Foi essa a reflexão que me veio após uma conversa com Jonas, um homem de 52 anos que começará o tratamento por um câncer avançado. Ele estava passando pela primeira consulta e estávamos esclarecendo como será o plano terapêutico. E percebemos que será um tratamento que exigirá muito dele. Exigirá tempo para exames, consultas e aplicações de medicações. Resiliência para as mudanças expressivas que podem vir a ser evidenciadas no espelho. E ainda a elucidação dos possíveis efeitos colaterais do tratamento. E, acima de tudo, exigirá coragem. Coragem de apostar alto de que o risco existe, mas que pode dar certo. Eu, com receio de saber como começar essa conversa, perguntei até onde ele estaria disposto a ir. Ou ainda a que sacrifícios ele estaria disposto a se submeter. 

Ele não me respondeu imediatamente. 

Primeiro me pediu para eu ouvir a sua história…

Nasceu numa família caiçara criada nos machucheiros do bairro da Ponta da Praia na cidade de Santos. Seu pai, Josué, cresceu em um bangalô de um sítio de chuchus, numa rua de terra que tinha suas fronteiras delimitadas pela dinâmica das marés.

Quando pequeno brincava e se alimentava das finas carnes de caranguejos, que de tanto ter os cascos lambidos, reluziam como pedras preciosas. Mas o ganho era pouco e a família enfrentava a morte diária pela fome. Por isso, com Jonas ainda pequeno, a família se mudou para Ilha Diana em busca de feijão e de sonhos *.

Dados armazenados ::
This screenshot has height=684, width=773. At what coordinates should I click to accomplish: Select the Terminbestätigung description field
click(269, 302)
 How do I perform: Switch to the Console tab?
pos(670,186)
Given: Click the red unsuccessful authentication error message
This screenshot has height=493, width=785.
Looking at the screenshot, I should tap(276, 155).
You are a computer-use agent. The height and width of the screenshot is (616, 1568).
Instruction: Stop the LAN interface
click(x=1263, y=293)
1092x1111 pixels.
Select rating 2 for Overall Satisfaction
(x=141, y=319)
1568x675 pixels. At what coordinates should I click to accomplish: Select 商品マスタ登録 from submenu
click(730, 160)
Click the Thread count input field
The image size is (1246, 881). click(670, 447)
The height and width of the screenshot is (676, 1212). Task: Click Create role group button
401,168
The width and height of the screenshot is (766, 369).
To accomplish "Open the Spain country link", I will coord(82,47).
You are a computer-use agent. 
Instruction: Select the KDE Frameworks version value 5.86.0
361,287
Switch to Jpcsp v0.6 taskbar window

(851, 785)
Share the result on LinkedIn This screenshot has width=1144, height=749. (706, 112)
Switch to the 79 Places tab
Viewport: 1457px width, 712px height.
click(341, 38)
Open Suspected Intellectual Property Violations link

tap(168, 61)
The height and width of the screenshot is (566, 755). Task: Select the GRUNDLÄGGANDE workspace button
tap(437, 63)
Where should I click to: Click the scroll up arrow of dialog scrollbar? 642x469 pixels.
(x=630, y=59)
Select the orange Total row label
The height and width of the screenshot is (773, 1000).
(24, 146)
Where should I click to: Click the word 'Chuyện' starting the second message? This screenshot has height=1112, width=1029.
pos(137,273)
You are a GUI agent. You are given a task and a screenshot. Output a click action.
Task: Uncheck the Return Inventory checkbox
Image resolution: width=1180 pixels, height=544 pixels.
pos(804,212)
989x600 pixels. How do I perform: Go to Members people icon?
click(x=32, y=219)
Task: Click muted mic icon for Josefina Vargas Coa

Tarefas a realizar ::
• a. Extraia do relato sobre Jonas o trecho que vai de "Primeiro me pediu" até "dinâmica das marés.", incluindo essas últimas palavras.
• b. Continue o relato sobre Jonas a partir do ponto em que ele termina.
A listagem provém de uma fonte diferente da do relato.

Conjunto de respostas ::
• a.
Primeiro me pediu para eu ouvir a sua história…

Nasceu numa família caiçara criada nos machucheiros do bairro da Ponta da Praia na cidade de Santos. Seu pai, Josué, cresceu em um bangalô de um sítio de chuchus, numa rua de terra que tinha suas fronteiras delimitadas pela dinâmica das marés.

• b.
Ele foi uma criança com muita criatividade. Adorava brincar com sua imaginação. Logo que chegou à ilha, ainda pouco habitada, ouvia o rugido do oceano e ficava imaginando feras subaquáticas que poderiam devorá-lo. Numa tarde viu o que achou ser um peixe branco como a neve e de tamanho considerável nadando perto de bancos de areia. Procurou barbatanas e não achou. Jurou para a mãe que viu esguichos de água na parte de cima da cabeça. Já imaginava uma grande baleia no fundo do mar. Num primeiro momento teve medo. Passou um verão inteiro sem dar um mergulho sequer. Mas depois de alguns meses foi se aventurando nas ondas. Ele caminhava na areia quente e logo suas solas dos pés pediam um refresco. A água salobra o foi envolvendo como um berço seguro. E a cada mergulho ele se libertava de inseguranças e se enfeitiçava mais pelo mar em busca do seu grande peixe.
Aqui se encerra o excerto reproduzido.